FC Erzgebirge Aue steigt ab – ein emotionaler Abschied aus der 3. Liga
Beatrix FiebigFC Erzgebirge Aue steigt ab – ein emotionaler Abschied aus der 3. Liga
Der Abstieg des FC Erzgebirge Aue aus der 3. Liga hinterlässt bei Spielern und Fans tiefe Spuren. Das letzte Spiel endete mit einem 2:2-Unentschieden – ein Ergebnis, das auf beiden Seiten gemischte Gefühle auslöste. Schlüsselfiguren blicken auf die besondere Atmosphäre des Spiels, die Zukunft des Vereins und die Auswirkungen auf die Region zurück.
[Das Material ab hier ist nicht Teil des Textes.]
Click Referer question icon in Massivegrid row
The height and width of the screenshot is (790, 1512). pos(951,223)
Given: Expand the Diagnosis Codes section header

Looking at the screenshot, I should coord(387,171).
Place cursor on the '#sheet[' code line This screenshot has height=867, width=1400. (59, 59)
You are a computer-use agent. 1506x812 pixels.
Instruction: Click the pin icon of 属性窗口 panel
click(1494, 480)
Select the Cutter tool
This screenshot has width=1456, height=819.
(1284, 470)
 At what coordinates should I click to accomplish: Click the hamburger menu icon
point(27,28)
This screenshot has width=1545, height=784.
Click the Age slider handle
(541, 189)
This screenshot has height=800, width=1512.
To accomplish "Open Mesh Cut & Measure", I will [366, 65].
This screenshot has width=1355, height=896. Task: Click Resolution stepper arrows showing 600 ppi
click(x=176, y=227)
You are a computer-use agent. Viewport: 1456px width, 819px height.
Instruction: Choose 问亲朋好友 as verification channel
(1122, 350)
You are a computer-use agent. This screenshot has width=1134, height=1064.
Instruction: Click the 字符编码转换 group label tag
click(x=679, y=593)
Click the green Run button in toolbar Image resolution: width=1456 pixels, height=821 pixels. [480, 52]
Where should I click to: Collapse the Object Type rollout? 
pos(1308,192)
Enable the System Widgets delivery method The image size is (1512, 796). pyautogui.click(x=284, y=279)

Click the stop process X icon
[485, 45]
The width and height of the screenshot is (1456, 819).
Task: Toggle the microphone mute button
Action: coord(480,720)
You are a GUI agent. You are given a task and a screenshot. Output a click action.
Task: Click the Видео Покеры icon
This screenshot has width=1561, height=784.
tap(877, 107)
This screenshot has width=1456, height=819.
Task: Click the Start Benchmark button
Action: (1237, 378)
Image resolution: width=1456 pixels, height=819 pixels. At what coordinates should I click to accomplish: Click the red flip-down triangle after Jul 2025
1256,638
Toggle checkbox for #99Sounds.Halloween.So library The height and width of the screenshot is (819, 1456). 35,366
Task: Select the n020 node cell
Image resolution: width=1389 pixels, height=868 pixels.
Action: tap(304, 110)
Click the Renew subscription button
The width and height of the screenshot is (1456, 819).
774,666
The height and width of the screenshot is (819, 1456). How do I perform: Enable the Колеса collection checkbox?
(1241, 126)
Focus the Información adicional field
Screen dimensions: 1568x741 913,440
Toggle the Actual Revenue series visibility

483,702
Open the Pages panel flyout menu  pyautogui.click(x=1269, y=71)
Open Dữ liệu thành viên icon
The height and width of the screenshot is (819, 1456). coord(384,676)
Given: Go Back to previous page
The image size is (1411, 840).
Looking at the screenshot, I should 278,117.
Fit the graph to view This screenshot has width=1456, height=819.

Florian Stritzel kehrte nach einer längeren Pause auf den Platz zurück und beschrieb die Stimmung am Spieltag als weit intensiver als im Training. Trotz der Bemühungen seiner Mannschaft zeigte er sich enttäuscht vom 2:2, da er glaubte, die 2:1-Führung länger halten zu müssen.
Stritzel lobte die Leistung des FC Erzgebirge Aue, besonders die starke Abschlussqualität und die insgesamt gute Spielweise. Gleichzeitig äußerte er Mitgefühl für den Abstieg und nannte ihn einen "harten Schlag für die Region".
Auch Gegner-Trainer Daniel Scherning teilte diese Einschätzung. Er räumte ein, dass sein Team, die SV Wehen Wiesbaden, sowohl starke als auch unbeständige Phasen hatte. Scherning meinte, man hätte die Führung besser verwalten müssen, erkannte aber auch den Kampfgeist der Auer an.
Mit Blick auf die Zukunft blieb Scherning optimistisch: Er prognostizierte dem FC Erzgebirge Aue eine Rückkehr in den Profifußball und erwartete künftige Begegnungen mit dem Verein. Wie Stritzel bedauerte er, dass die Region ein Team der 3. Liga verliert, sah den Rückschlag aber als vorübergehend an.
Das Unentschieden markierte vorerst das Ende der 3.-Liga-Ära für den FC Erzgebirge Aue. Spieler und Trainer waren sich einig: Der Verein wird sich mit seiner Widerstandsfähigkeit zurückkämpfen. Nun geht es darum, wie schnell das Team neu aufbauen und in den Profifußball zurückkehren kann.